**WORK TO COMPLETE**.
Return only how many lines in the data include the string "heading".
____________________
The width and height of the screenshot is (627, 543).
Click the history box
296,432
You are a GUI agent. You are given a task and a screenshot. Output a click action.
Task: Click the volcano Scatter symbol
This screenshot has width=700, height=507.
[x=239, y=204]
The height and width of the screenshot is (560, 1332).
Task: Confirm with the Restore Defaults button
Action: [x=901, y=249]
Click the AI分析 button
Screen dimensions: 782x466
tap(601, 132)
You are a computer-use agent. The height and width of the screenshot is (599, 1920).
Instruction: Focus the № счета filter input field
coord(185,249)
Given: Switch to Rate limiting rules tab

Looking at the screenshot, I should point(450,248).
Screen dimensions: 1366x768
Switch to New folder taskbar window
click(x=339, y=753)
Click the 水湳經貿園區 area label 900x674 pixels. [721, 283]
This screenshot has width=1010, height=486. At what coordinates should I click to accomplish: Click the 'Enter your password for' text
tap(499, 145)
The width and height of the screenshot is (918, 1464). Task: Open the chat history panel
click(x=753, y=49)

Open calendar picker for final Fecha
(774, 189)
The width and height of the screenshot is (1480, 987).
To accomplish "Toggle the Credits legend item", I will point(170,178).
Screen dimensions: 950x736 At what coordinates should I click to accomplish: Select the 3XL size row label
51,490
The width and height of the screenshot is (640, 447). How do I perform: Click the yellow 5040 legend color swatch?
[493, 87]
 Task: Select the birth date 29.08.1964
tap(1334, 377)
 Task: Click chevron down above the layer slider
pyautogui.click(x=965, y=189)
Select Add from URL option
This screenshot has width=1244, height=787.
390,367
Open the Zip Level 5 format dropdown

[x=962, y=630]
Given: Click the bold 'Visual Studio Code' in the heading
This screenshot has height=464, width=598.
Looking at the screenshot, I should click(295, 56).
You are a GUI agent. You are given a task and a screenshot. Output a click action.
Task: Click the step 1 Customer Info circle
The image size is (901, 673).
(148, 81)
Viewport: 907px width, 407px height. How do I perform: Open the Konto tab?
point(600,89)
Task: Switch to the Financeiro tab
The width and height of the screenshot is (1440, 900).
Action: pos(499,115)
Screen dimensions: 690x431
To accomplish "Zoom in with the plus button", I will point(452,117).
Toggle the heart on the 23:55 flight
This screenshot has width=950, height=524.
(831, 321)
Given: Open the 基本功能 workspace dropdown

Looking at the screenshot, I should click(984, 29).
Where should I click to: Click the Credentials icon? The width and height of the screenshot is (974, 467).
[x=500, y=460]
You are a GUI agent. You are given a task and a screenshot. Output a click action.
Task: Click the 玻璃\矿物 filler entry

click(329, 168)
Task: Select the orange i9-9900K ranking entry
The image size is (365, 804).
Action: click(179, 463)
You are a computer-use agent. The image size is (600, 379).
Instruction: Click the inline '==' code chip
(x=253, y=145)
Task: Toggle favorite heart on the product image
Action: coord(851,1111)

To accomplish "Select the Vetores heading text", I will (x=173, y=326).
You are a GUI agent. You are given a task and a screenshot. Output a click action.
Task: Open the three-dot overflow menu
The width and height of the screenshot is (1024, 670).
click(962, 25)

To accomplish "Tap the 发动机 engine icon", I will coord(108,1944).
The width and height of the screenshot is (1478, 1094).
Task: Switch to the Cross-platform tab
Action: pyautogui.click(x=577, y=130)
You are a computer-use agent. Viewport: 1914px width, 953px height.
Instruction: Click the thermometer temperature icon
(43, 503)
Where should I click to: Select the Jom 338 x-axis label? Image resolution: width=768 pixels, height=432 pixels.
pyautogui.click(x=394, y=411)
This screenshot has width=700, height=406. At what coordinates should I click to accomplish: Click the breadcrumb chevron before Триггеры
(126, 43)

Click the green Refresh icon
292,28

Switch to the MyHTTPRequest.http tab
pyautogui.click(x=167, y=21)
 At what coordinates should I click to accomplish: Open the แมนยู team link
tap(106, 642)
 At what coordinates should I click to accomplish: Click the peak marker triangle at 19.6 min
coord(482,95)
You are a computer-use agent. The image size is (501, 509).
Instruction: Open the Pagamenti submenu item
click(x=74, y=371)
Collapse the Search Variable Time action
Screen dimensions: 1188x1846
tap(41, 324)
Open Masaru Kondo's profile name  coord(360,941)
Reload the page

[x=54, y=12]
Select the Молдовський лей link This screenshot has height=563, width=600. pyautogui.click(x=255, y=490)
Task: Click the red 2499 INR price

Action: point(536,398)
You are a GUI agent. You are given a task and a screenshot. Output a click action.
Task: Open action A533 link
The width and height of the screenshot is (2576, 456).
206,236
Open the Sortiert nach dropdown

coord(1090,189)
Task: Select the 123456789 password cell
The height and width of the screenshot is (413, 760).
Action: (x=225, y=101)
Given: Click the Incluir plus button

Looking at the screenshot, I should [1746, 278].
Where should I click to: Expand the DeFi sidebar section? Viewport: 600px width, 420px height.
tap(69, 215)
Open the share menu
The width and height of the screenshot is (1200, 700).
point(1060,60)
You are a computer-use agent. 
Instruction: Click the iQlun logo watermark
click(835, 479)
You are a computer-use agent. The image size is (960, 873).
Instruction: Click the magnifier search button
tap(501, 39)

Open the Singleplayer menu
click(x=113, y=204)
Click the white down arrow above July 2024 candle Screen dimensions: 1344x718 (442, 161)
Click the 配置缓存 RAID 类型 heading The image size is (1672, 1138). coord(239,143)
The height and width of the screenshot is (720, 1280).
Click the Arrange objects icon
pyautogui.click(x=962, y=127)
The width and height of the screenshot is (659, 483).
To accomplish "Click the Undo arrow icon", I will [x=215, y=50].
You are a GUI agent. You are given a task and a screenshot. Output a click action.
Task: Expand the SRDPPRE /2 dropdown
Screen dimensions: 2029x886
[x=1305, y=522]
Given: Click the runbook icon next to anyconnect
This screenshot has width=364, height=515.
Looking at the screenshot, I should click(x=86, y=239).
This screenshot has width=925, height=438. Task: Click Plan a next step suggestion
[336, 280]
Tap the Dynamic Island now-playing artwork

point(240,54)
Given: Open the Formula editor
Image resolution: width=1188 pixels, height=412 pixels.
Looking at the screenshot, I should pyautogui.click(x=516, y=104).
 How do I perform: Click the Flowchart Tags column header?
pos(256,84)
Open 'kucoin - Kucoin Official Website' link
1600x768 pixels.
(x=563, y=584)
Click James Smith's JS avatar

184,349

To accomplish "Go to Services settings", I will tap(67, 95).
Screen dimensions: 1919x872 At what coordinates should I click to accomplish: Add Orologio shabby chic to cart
____________________
**SOLUTION**.
3